**REQUIREMENTS:** Express every line of the items below as a Markdown table with two columns, Row and Line, numbering the rows and skipping blank lines. Leave the pictures out.

**EXERCISE MATERIAL:**
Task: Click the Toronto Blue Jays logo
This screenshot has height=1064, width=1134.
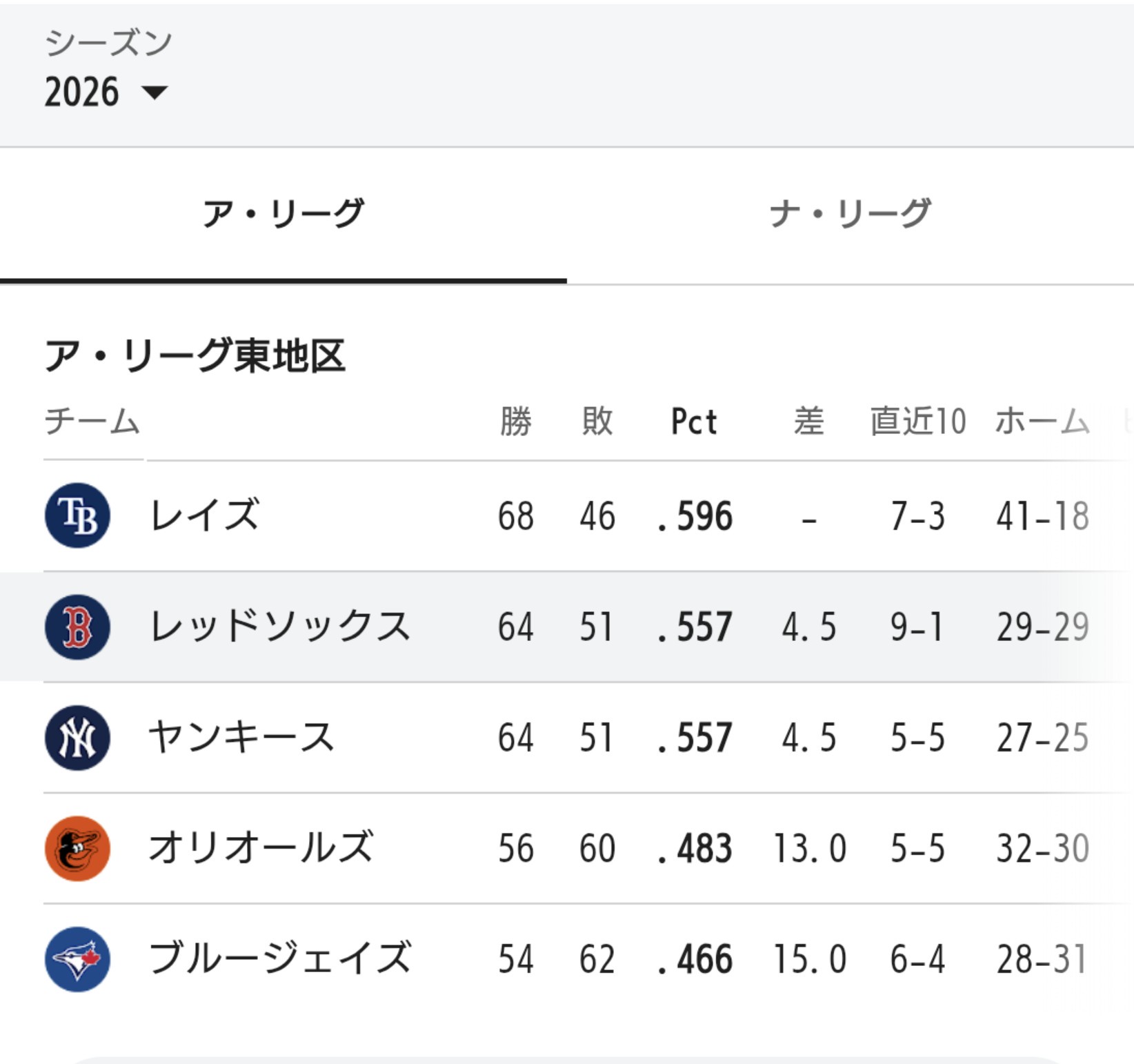Action: 77,959
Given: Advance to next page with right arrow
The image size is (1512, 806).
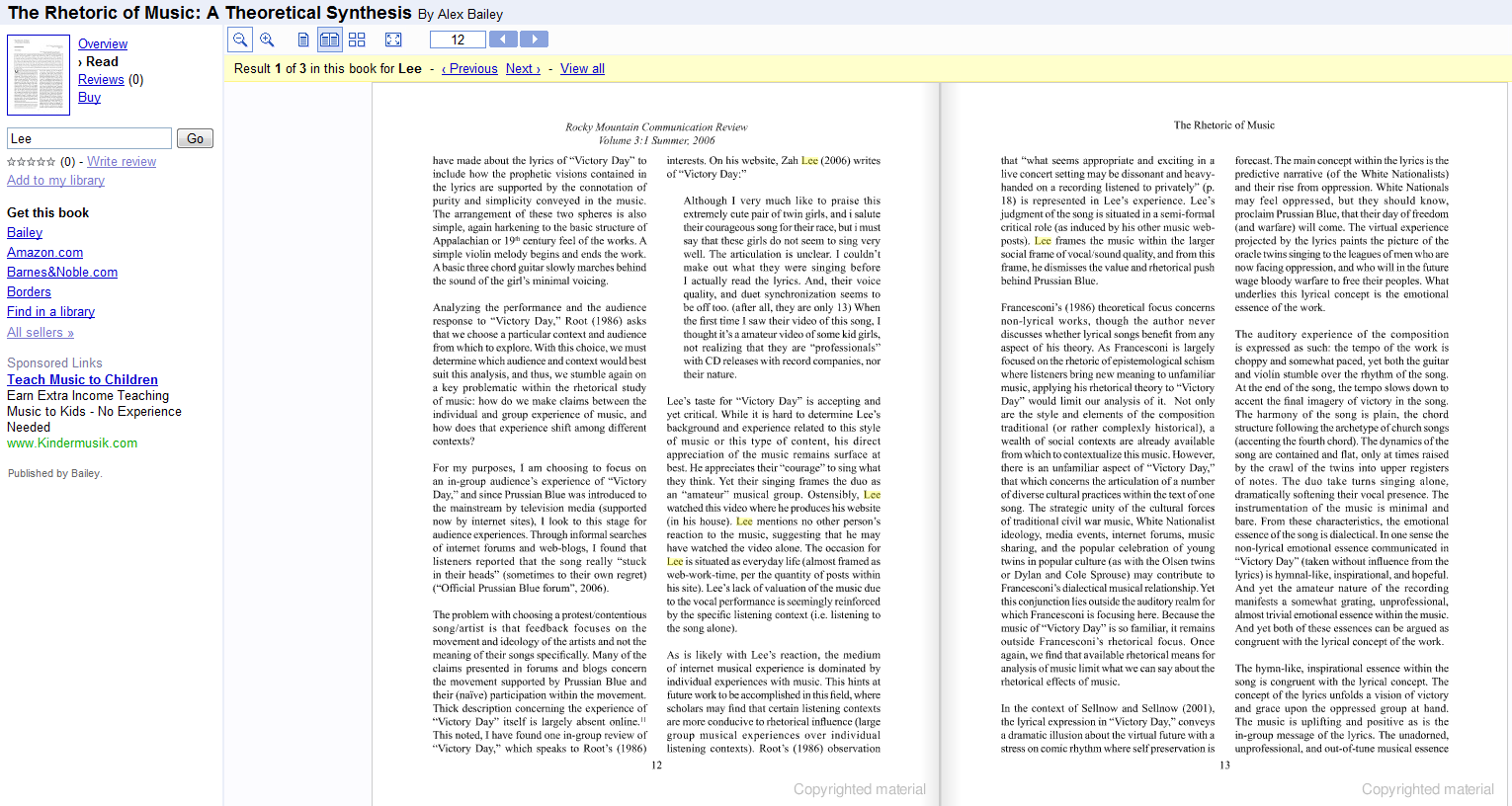Looking at the screenshot, I should click(534, 40).
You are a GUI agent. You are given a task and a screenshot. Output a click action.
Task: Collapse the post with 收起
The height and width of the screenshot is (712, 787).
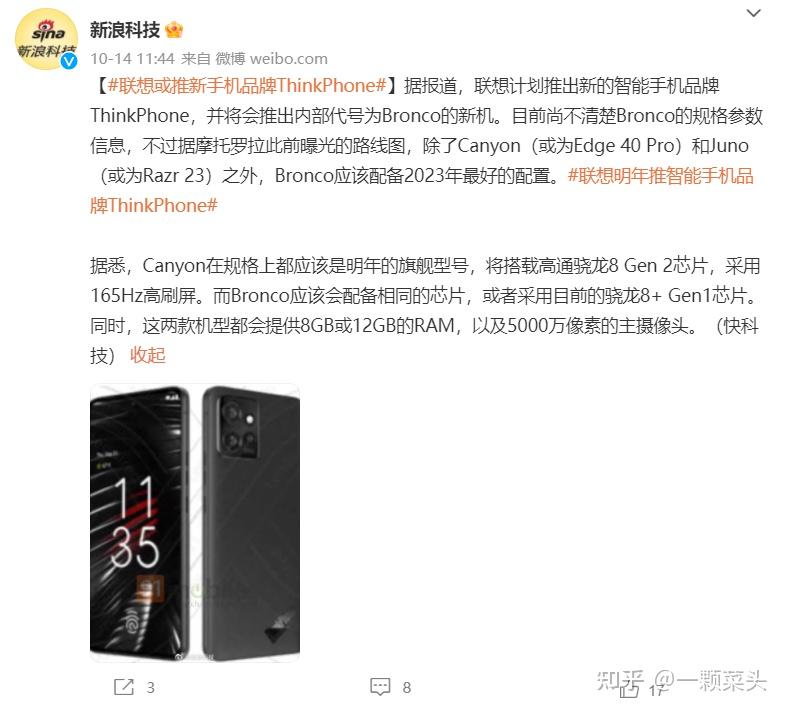(148, 355)
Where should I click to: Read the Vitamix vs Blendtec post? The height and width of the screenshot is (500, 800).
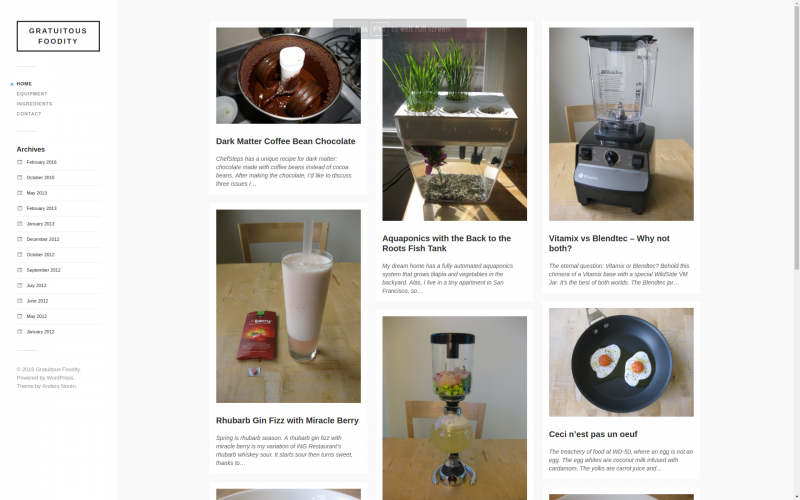click(x=609, y=243)
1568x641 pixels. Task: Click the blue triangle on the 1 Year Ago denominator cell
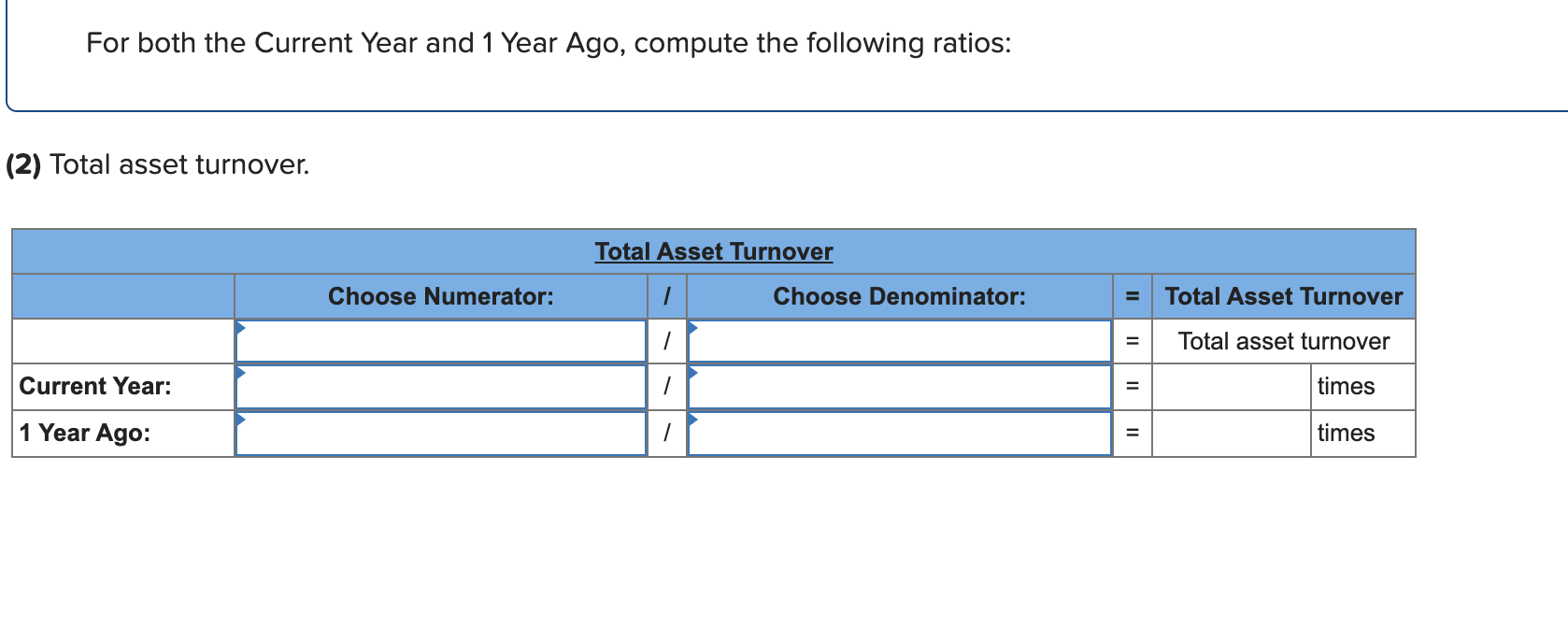(x=691, y=421)
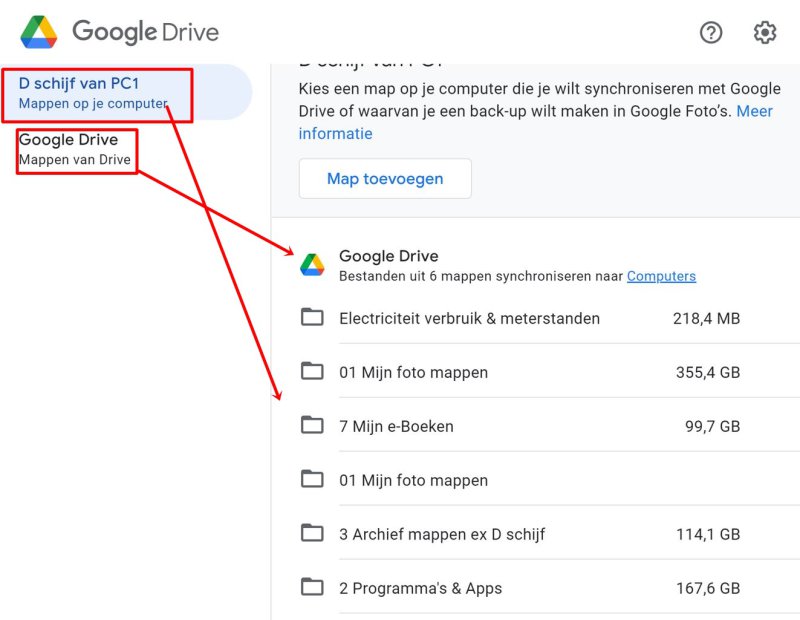Open help via the question mark icon

point(711,33)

**FINISHED ANSWER:**
| Row | Line |
|---|---|
| 1 | Task: Click the Toronto Blue Jays logo |
| 2 | This screenshot has height=1064, width=1134. |
| 3 | Action: 77,959 |
| 4 | Given: Advance to next page with right arrow |
| 5 | The image size is (1512, 806). |
| 6 | Looking at the screenshot, I should click(534, 40). |
| 7 | You are a GUI agent. You are given a task and a screenshot. Output a click action. |
| 8 | Task: Collapse the post with 收起 |
| 9 | The height and width of the screenshot is (712, 787). |
| 10 | (148, 355) |
| 11 | Where should I click to: Read the Vitamix vs Blendtec post? The height and width of the screenshot is (500, 800). |
| 12 | click(x=609, y=243) |
| 13 | 1568x641 pixels. Task: Click the blue triangle on the 1 Year Ago denominator cell |
| 14 | (x=691, y=421) |
| 15 | Open help via the question mark icon |
| 16 | point(711,33) |